Sorry but if your in that position and your unable to even do basic patient care then your going to look very silly.
I'm not saying you should spend years doing something that doesn't interest you. But every nurse should know the basics.
subee, MSN, CRNA
1 Article; 5,901 Posts
Heres an example:We have a CN at work who didn't do much in the way of bedside nursing-as in med surg. Now this person is in charge of clinical specialty in OR. She did not work at the bedside and only did OR nursing. A few weeks ago in front of myself, other students and everyone else who was watching was unable to assist with a patient who required a lifter because she had no idea what she was doing.Sorry but if your in that position and your unable to even do basic patient care then your going to look very silly. I'm not saying you should spend years doing something that doesn't interest you. But every nurse should know the basics.

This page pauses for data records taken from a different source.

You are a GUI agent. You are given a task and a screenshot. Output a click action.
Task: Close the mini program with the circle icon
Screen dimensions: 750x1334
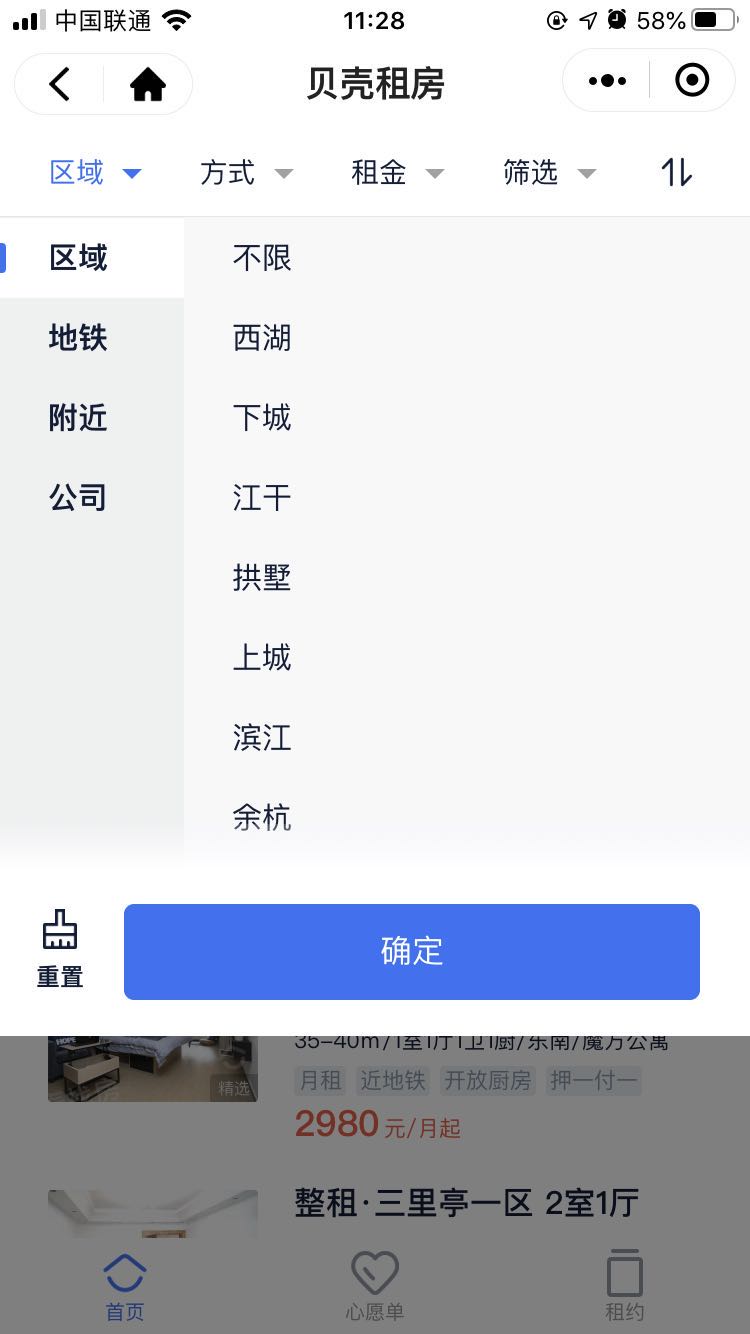692,81
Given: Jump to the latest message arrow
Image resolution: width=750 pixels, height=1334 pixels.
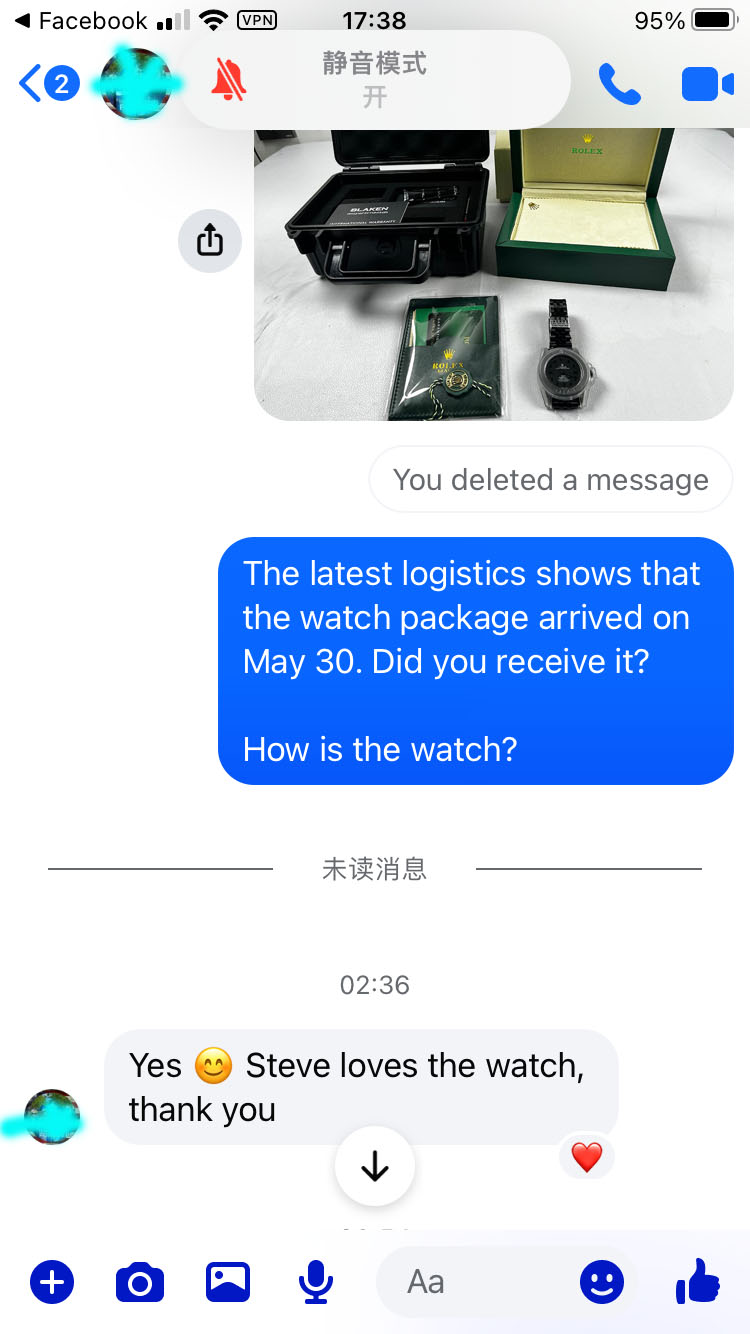Looking at the screenshot, I should click(375, 1166).
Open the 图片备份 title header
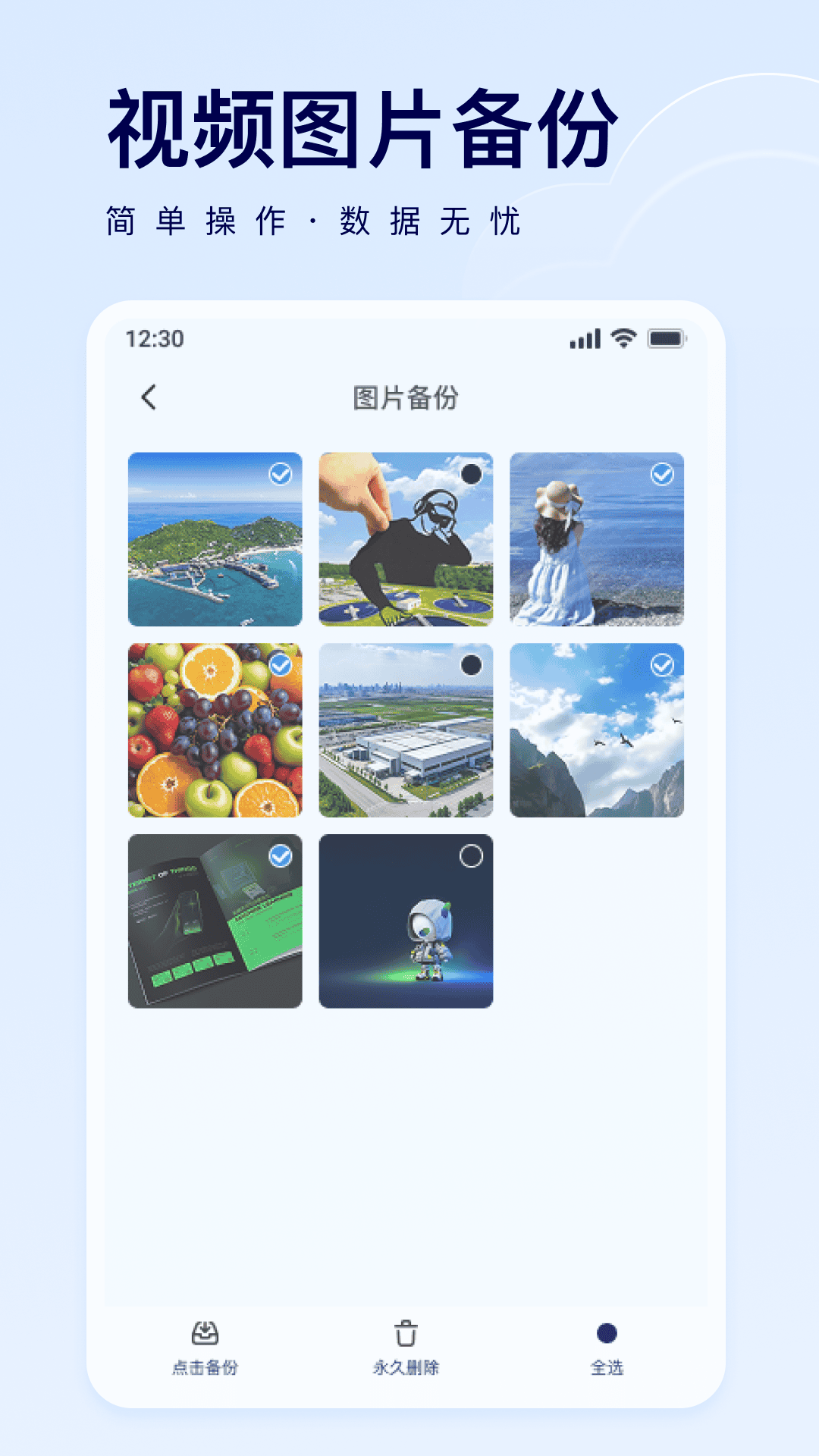The image size is (819, 1456). point(407,397)
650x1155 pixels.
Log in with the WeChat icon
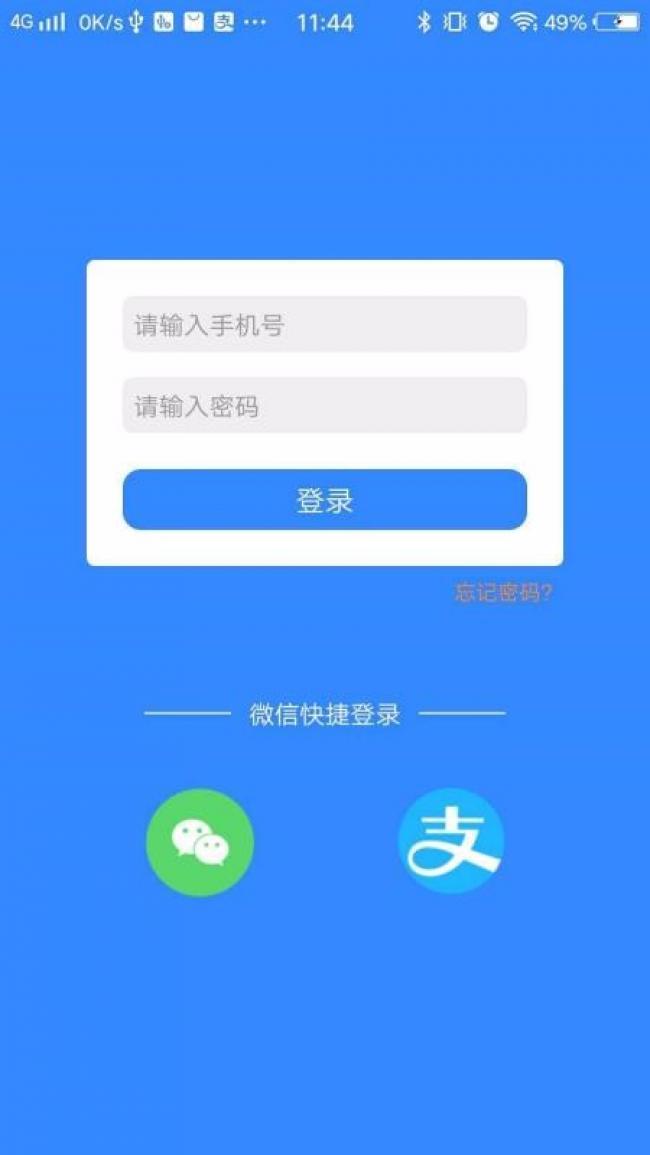coord(200,842)
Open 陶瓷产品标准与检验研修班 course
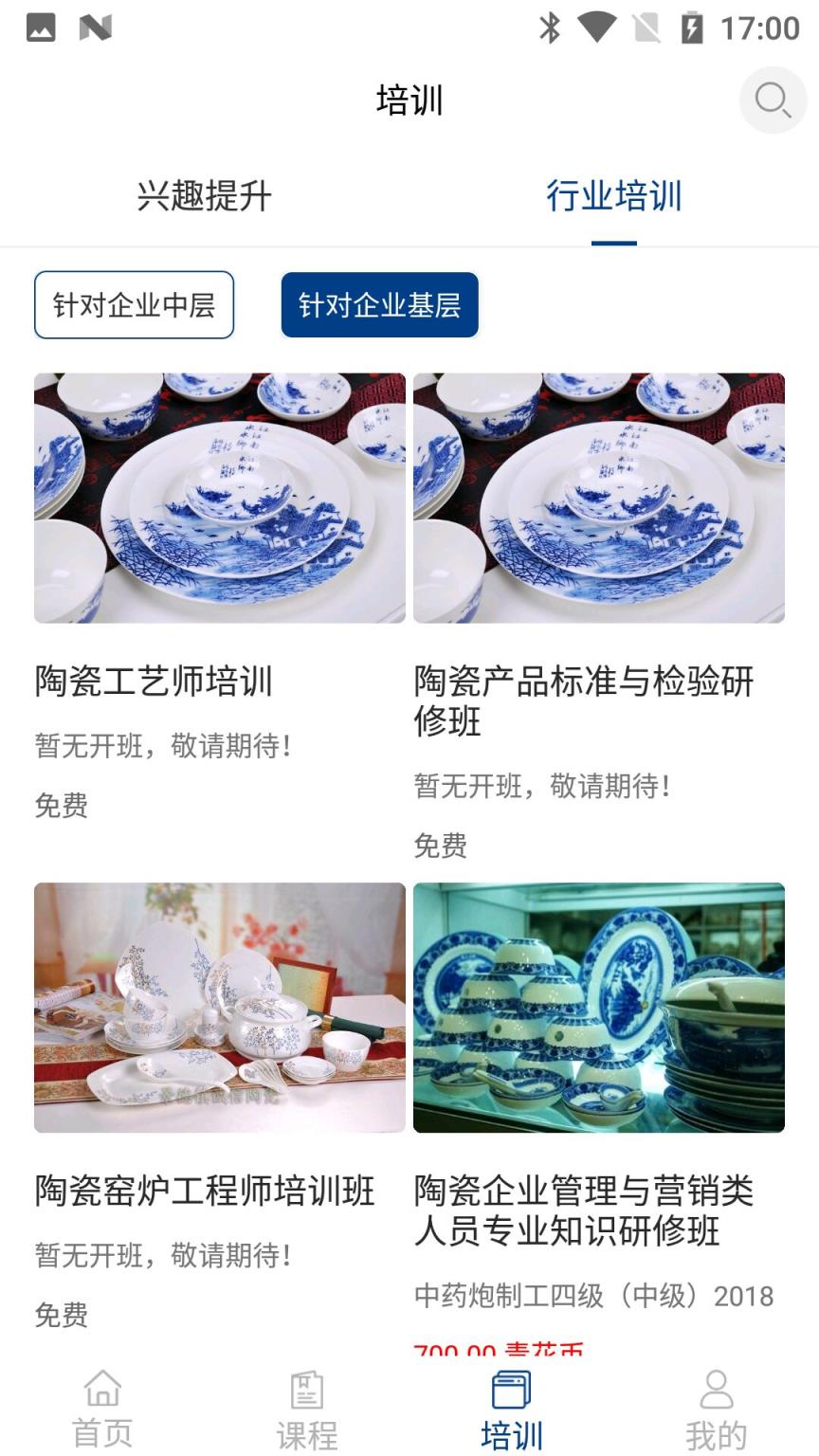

And helping in a code? Fuggitaboudit.
With all respect, let me state that not every nursing position requires functioning in a code situation (and certainly not hospice or research nursing). As for looking "silly," is that really the issue? Does the CNs job require lifting patients? then get her the training. If not, then what's the big deal? Nurses specialize. that's okay.
ItsTheDude
621 Posts
the only reason it has to be 1st, is if a job u want also wants that (doesn't seem to be the case here). don't listen to ppl tell u what's needed, they're not the employer, just mouths that don't matter.
too many nurses have an ideal of what a nurse really is (narrow minded, basically a real nurse has to be like them, because they're so fantastic and important), anything else isn't really a nurse to them.
go for the job, get the job, live happy and laugh at the "real" nurses.
medscience
16 Posts
I dunno, I have been dropped into some totally unexpected and interestingly frightening scenarios. I think it will rest on your ability to stay cool and quickly pick things up as you go along. This fact> " they are willing to train" would already be the answer for me. Youcandoit! Good Luck to you :)
JenniferSews
660 Posts
Forgive me, but how is that relevent to hospice in any way? I get it in an OR situation but in hospice? Even so if a nurse who was an educator was involved in a code I think most experienced nurses would ask her to step aside even if she helpful.
If you don't want to do bedside care, then don't do it. Are you just putting in your time to get somewhere else? how is that helping your patients? Why waste an opporunity to do what you want? You'll only regret not at least trying! Good luck!
BCgradnurse, MSN, RN, NP
1,678 Posts
If this job feels right to you, then go for it!! Don't lose out on a wonderful opportunity because some people think you must have a certain amount of bedside experience.